Title: Re: I feel like giving up on love, life and being happy in general
Post by: Harley Quinn on June 29, 2018, 07:43:45 PM
That's a great start!   |iiii You're absolutely right that it's those who truly care about us who stick around when things shift in our lives and I'm pleased that you've been able to do some work with one of your remaining friends.  Try to take a moment every day to think of all the positives right now and gradually build upon these.  You'll develop momentum in no time with that outlook!  Keep us posted on how things are going and check out others' threads.  It's also good for perspective to see how others are doing in the various stages and a good feeling to share from your own experience.

Love and light x 


Title: Re: I feel like giving up on love, life and being happy in general
Post by: RomanticFool on June 30, 2018, 06:20:31 PM
I feel that love is a myth at the moment because I am currently detaching from somebody I had an affair with for years and I feel hurt and betrayed. In my case the intoxication of the sex and her apparent emotional fragility drew me in as we are attracted to our emotional equals.

The problem is that human beings are fallible, unreliable, unpredictable and many of us are damaged. As painful as this is we must not lose hope as there is a world out there full of wonderful people who are also looking for a committed r/s with somebody reliable. You just have to find them.
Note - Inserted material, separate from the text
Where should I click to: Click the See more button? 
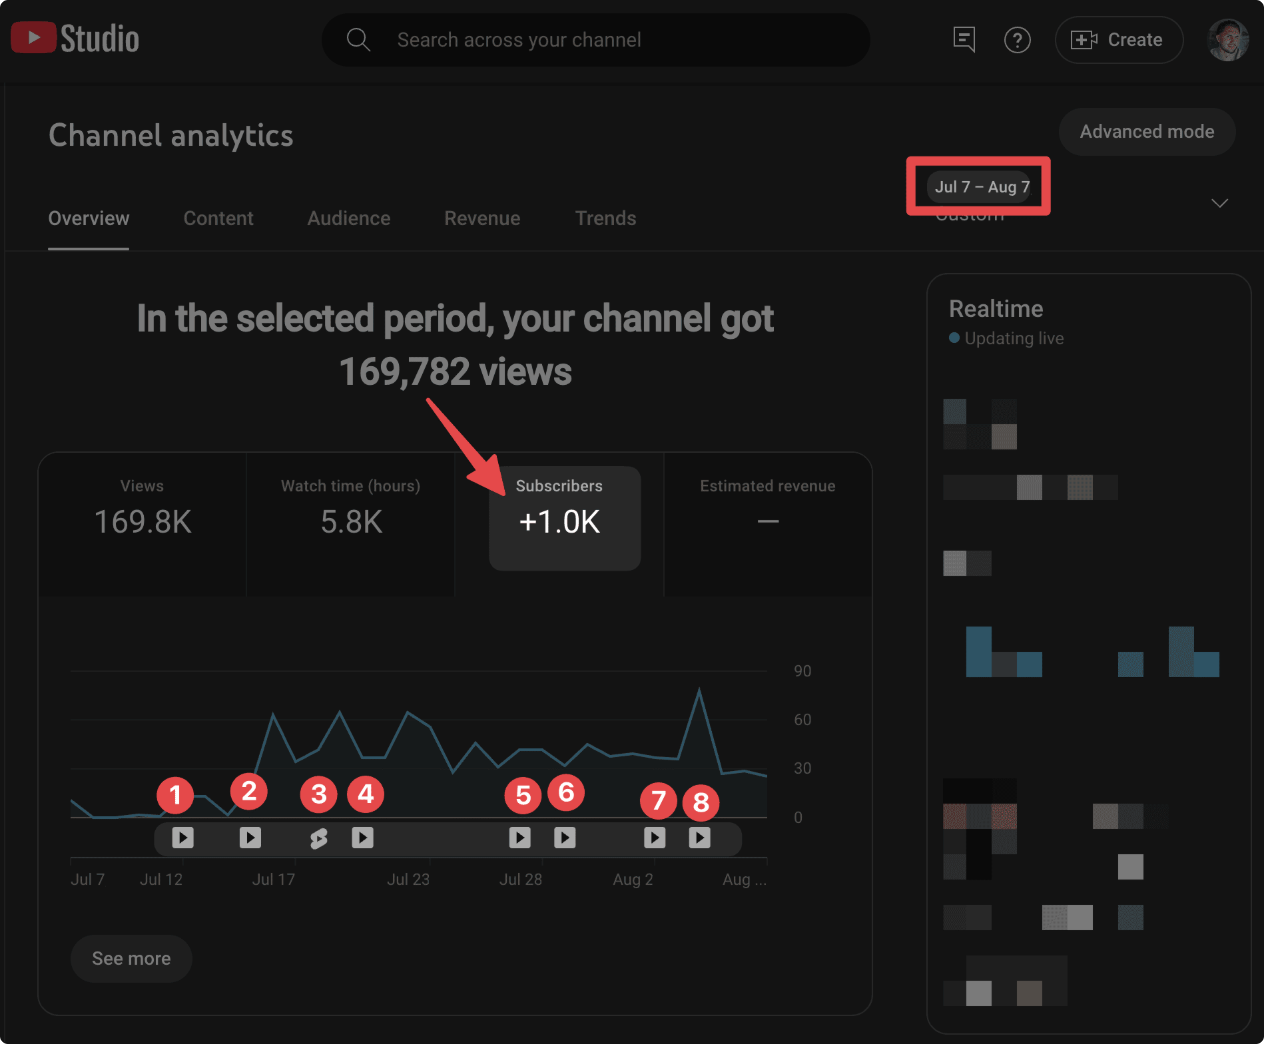(x=131, y=958)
However, before you do that, look to yourself and examine why you were drawn to a woman who was disordered. In my case a beautiful unavailable damsel in distress who seems like she needs rescuing but in fact doesn’t, draws me in every time. I am beginning to understand the reasons for this. I seek validation, love, adoration and reliability. Sadly that is just not possible with a person with BPD or BPD traits, especially as I have my own abandonment issues. It is so easy to get drawn into a push/pull cycle without being able to get off the spinning wheel of dysfunction. Keep coming here and keep posting.